Calendink/Provider/tdd/concurrent_requests.md

Concurrent Requests Support for ESP32-S3 Provider

Authored by Antigravity Date: 2026-03-08

---

1. Goal (What)

Enable the ESP32-S3 HTTP server to gracefully handle multiple concurrent web clients. Currently, if one browser connects, it consumes all available server sockets with "keep-alive" connections and blocks the static_file_handler via a single shared scratch buffer. The goal is to allow up to 5-10 clients (e.g., PCs, tablets, phones) on the local network to open the dashboard simultaneously without hanging, and to add a frontend safeguard (a loading spinner) to improve the user experience during slow network responses.

2. Rationale (Why)

The default ESP-IDF HTTP server (esp_http_server) is configured for minimal resource usage:

• max_open_sockets = 7: A single modern browser tries to open up to 6 connections simultaneously to fetch HTML, CSS, JS, and API data.
• lru_purge_enable = false: When a browser finishes loading, it keeps those 6 sockets open (Keep-Alive) for future requests. If a second device tries to connect, it is rejected because the server has no free sockets, even though the first device's sockets are idle.

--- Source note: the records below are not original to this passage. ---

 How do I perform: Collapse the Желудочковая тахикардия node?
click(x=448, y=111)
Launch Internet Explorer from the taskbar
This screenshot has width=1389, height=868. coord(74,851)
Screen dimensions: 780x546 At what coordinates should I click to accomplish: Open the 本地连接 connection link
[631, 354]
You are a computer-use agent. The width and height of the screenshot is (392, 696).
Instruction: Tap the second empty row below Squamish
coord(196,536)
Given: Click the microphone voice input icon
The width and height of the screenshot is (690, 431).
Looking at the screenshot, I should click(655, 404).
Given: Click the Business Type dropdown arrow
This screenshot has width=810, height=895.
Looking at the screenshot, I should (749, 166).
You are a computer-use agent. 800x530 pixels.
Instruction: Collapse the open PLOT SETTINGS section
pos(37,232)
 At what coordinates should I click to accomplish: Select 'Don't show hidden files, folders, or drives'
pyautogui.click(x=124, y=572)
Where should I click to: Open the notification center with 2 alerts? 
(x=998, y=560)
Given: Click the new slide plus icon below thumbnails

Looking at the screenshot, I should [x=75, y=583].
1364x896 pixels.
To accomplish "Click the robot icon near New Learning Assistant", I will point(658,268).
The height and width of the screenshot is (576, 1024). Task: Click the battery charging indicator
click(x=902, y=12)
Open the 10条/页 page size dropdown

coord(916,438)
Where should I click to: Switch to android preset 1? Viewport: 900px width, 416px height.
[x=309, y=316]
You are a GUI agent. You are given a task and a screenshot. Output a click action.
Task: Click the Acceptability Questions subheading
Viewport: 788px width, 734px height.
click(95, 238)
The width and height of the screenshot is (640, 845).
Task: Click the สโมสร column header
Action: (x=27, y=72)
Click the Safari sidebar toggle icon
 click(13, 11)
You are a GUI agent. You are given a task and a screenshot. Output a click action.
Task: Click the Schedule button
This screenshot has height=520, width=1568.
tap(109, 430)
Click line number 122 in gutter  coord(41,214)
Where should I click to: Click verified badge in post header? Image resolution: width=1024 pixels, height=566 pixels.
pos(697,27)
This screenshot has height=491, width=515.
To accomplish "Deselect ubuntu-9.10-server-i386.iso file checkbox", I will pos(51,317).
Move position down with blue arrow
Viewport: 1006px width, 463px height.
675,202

Furthermore, the current static_file_handler relies on a single shared rest_context->scratch buffer allocated globally. If the server is modified to multiplex handlers concurrently, this shared buffer would be overwritten by competing requests, causing data corruption in the served files.

3. Chosen Approach (How)

3.1 Backend Configuration (ESP-IDF)

Instead of implementing complex multi-threading (spawning multiple FreeRTOS worker tasks), we will leverage the HTTP server's built-in event loop multiplexing by tuning its configuration:

1. Increase Socket Limit: Set config.max_open_sockets = 10 (or up to LWIP_MAX_SOCKETS limit) to provide more headroom for initial connections.
2. Enable Stale Socket Purging: Set config.lru_purge_enable = true. This is the critical fix. When the socket limit is reached and a new device attempts to connect, the server will intentionally drop the oldest idle keep-alive socket to make room, allowing the new device to load the page seamlessly.

3.2 Backend Scratch Buffer Pooling

To safely support multiplexed file serving without heavy malloc/free overhead on every request, we will replace the single shared scratch buffer with a dynamically growing Shared Buffer Pool:

• We will allocate a global pool of scratch memory chunks.
• When static_file_handler begins, it will request an available chunk from the pool.
• If all chunks are currently in use by other concurrent requests, the pool will use realloc to expand its capacity and create a new chunk.
• When the handler finishes, the chunk is marked as available yielding it for the next request.
• This provides isolation between concurrent connections while minimizing heap fragmentation compared to per-request mallocs.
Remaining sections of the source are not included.